Speaking of plates, check the size of yours. If they are ten inches or more, toss them aside in favor of plates in the seven to nine inch range. Since people are taught since childhood to eat whatever is on their plate, that is exactly what they do. So, a simple solution is to reduce the size of your plates. The same goes for your drinking glasses. Put away the twelve-ounce glasses and break out the eight-ounce juice glasses, the six-ounce coffee cups. And when dishing out your food, use a spoodle, which is a cross between a spoon and a ladle. You can find four-ounce spoodles at restaurant stores or online. Control your portions and you will better control your weight.

Make your kitchen bright. Eating in the light tends to make you more aware of just what you are eating. In the dark, people become less aware and less inhibited. People, especially dieters, tend to binge eat more in the darkness than they do in the light.

Place a mirror near the refrigerator or kitchen table. The mirror will not only serve as a reminder of your dietary goals, it will also cause you to think twice about what you are about to eat. The same goes for anywhere else in your house that you tend to eat or snack.

In addition to sight, sound also plays a role in how you eat. Soft music can help alleviate stress and thereby reduce stress-related eating. And just as faster music causes you to eat faster, slower music causes you to eat slower. Eating slowly helps to reduce the potential for overeating.

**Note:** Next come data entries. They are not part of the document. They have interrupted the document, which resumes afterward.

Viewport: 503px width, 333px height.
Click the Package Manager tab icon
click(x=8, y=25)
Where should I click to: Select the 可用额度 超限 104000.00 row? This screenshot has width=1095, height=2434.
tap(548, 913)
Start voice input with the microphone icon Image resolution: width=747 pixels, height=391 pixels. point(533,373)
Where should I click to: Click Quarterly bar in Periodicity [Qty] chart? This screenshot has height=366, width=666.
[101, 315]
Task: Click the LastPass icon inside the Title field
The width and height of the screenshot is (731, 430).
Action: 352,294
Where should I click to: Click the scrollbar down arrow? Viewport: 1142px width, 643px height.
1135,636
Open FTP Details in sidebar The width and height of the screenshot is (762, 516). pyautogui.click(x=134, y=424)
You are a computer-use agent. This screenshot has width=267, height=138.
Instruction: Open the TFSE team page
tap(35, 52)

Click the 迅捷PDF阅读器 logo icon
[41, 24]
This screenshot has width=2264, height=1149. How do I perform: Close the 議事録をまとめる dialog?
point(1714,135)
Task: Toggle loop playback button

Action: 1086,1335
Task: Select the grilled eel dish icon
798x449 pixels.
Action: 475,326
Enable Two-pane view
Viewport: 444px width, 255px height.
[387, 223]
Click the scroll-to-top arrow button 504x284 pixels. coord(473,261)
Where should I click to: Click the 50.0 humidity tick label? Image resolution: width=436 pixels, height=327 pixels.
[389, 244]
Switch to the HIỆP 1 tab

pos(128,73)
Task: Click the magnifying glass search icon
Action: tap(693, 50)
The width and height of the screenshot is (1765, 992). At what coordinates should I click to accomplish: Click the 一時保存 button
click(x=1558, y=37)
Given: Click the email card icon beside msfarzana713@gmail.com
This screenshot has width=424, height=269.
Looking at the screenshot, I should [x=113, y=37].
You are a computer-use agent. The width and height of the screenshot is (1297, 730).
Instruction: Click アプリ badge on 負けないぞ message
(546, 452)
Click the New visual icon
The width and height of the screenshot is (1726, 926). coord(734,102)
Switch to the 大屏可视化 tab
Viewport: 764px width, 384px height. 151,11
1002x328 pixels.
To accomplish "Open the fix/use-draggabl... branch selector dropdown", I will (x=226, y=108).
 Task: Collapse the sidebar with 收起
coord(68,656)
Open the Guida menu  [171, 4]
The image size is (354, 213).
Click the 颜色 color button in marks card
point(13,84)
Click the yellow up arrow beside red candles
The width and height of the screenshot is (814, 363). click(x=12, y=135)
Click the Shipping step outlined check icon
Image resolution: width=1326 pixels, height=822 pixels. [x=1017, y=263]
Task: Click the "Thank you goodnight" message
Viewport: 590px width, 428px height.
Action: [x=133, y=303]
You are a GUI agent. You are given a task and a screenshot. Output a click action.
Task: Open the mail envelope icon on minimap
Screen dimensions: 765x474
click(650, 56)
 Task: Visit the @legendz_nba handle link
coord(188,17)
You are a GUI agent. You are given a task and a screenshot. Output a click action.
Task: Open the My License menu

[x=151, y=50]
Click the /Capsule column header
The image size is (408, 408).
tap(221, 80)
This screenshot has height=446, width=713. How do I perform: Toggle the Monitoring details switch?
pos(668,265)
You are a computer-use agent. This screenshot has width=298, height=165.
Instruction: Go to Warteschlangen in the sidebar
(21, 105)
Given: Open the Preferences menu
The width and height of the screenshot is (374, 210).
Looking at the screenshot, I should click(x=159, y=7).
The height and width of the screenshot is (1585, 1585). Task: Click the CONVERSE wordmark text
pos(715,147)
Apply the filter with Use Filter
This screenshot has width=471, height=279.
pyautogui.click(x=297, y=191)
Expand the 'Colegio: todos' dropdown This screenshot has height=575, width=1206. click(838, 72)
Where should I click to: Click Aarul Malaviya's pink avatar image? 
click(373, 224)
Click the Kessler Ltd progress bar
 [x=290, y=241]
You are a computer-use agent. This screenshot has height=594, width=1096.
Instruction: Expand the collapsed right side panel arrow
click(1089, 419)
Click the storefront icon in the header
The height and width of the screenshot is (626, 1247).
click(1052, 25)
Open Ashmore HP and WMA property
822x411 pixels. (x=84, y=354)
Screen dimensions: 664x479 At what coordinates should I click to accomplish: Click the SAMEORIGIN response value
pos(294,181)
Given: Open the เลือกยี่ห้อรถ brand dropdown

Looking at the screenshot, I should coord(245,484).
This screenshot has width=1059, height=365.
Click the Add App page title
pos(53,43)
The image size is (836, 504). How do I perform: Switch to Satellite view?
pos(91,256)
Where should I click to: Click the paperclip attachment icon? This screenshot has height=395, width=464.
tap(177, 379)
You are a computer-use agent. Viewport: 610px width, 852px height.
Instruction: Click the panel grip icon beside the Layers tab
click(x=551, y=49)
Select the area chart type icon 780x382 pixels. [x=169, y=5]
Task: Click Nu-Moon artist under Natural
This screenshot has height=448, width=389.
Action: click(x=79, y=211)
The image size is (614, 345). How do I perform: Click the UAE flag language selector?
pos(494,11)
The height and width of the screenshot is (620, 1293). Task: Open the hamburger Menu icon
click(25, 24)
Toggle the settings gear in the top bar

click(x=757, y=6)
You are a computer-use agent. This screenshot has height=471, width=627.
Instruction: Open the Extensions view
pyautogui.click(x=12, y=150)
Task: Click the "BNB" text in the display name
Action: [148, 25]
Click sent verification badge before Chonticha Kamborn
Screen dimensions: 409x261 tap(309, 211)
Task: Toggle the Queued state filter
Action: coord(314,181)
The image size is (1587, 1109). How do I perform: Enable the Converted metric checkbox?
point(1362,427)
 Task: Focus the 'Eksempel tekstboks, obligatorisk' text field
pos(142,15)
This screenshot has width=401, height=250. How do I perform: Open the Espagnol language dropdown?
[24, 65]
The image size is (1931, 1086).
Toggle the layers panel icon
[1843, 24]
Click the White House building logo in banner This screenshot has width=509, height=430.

Stay clear of the kitchen as much as possible. (Even it is blue). Do not work in the kitchen. Do not talk on the telephone in the kitchen. When you are in the kitchen, where all the food is, you are much more likely to eat. Likewise, hide the food in your kitchen in closed cabinets. Do not leave it out or on an open shelf. Out of sight, out of mind.

To keep yourself occupied during this coolsculpting recovery time, try reading a few books and watch some youtube videos to get the jest of how to keep yourself disciplined.